Chapter 15’s title, “The Best Feeling in the World,” quotes Winters’s comment on his rush of emotions on the train heading away from the front toward Mourmelon, the sense of security that only a battle-scarred soldier can appreciate. His observation stands in stark contrast to the thrill of conquest he felt in Aldbourne anticipating their first combat experience on D-Day. The feelings about the war among the veteran and new constituents of Easy Company range on a spectrum from cynical to enthusiastic, but all unite in the training so necessary to battle readiness. Winters’s night exercises, indispensable to the recruits but tedious to the veterans, depict a poignant passing of the baton.
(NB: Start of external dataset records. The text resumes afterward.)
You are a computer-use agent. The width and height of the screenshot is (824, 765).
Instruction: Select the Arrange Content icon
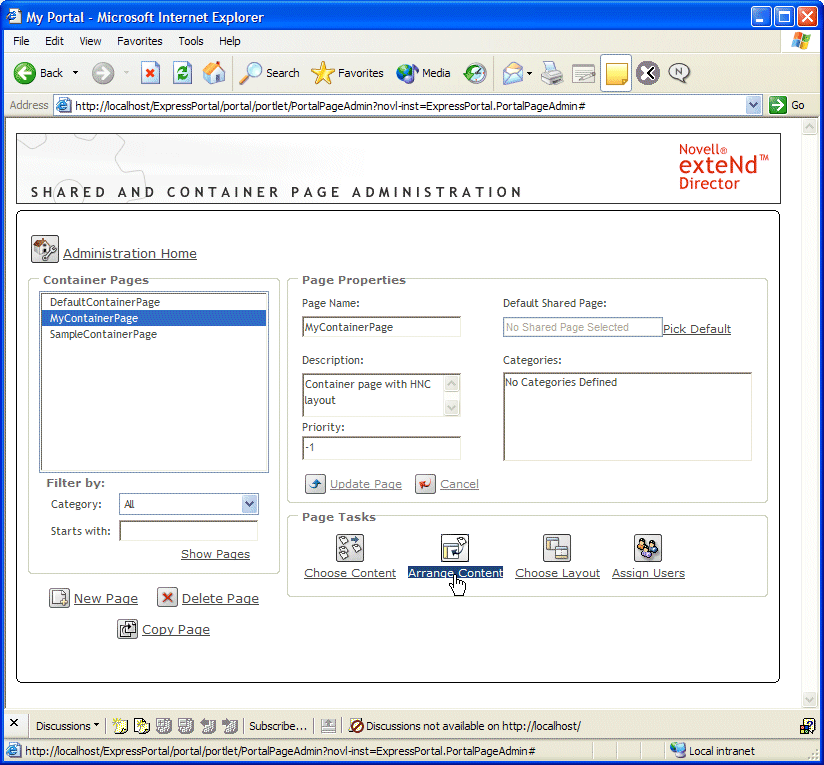tap(455, 548)
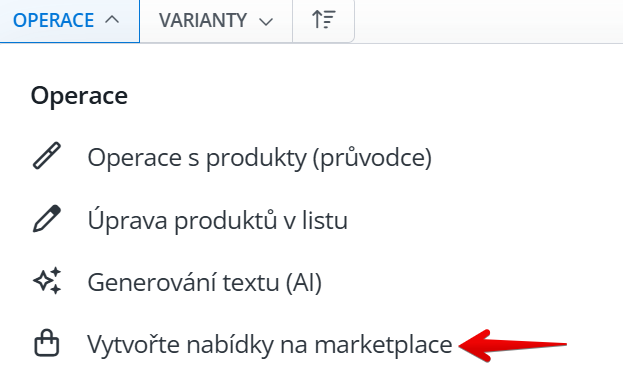Click the Operace section heading
Screen dimensions: 623x383
(x=79, y=96)
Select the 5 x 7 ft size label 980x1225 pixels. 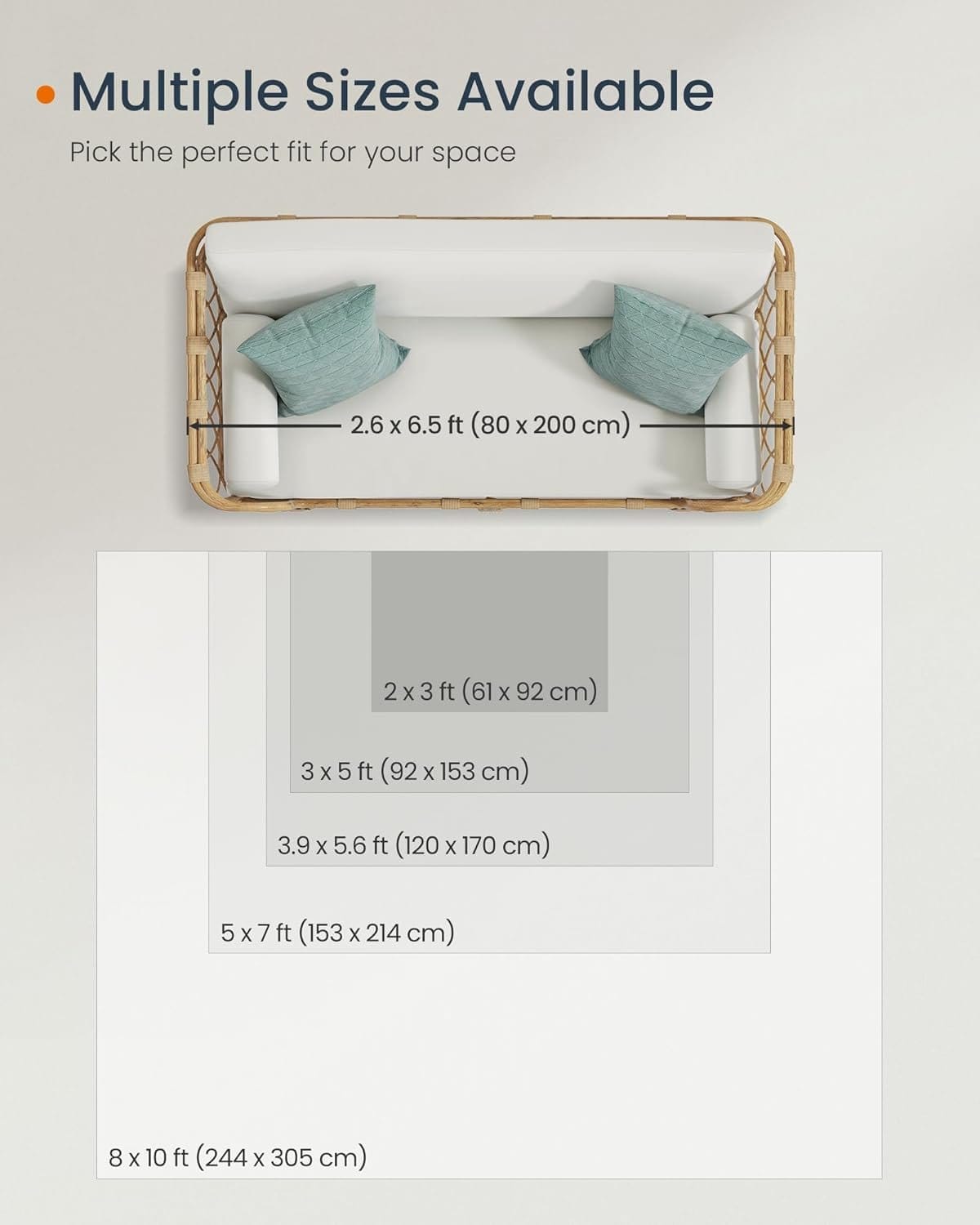[x=337, y=933]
The youngest men learn the tricks of the soldiering trade essential to survival. Bureaucratic shake-ups change the profile of Easy Company leadership. All must bear in mind the military adage “We salute the rank, not the man.” This saying expresses the life lesson that respect for authority does not depend on the individual who holds it. Easy Company’s attitude about deployment to Operation Varsity shows its professionalism. Heroism holds no lure for these men, who now put a higher priority on returning home alive.

Easy Company has mixed feelings as they head into Nazi Germany for the first time. They have come to respect the discipline and expertise of the German soldiers they have fought and killed and keep an open mind about the German civilians they will encounter. The Army issues a policy of non-fraternization to prevent the GIs from blurring the line between the civilian Germans and the enemy. Fellow feelings would let down their guard and make it harder psychologically to kill combatants. As they occupy their homes, Easy Company men appreciate and identify with the German standard of living and industrious approach to life. During their ride through the German heartland, the beautiful cities untouched by war must have represented a cruel injustice to the American troops who have seen firsthand the destruction wrought in France, England, Belgium, and Holland by the German war machine. The German engineers’ blowing up of bridges followed orders from Hitler to destroy the country’s infrastructure. Having deemed Germany a failure of a nation, Hitler wanted to hasten its complete collapse, like Nero burning Rome.

Whatever good impression of the German populace the men of Easy Company had formed changes at Dormagen and Buchloe. The Displaced Persons camp testifies to the abduction and forced labor of any non-Germans. Poles, Czechs, Belgians, Dutch, French, and Russians had been systematically rounded up to work to the death for the Nazi war machine. All ages are represented from children to the elderly. At the Dachau labor camp at Buchloe, thousands of dazed prisoners barely hanging on to life silently greeted them, and hundreds of skeletal corpses lay unburied where they had fallen. When Winters sees the cruelty and inhumanity of the forced labor camps, the sight justifies all the suffering he endured in battle and gives ultimate purpose to his service. General Taylor’s outrage leads him to press the local townspeople into service to bury the dead and clean up the living conditions. His actions place responsibility for the atrocity on the German people.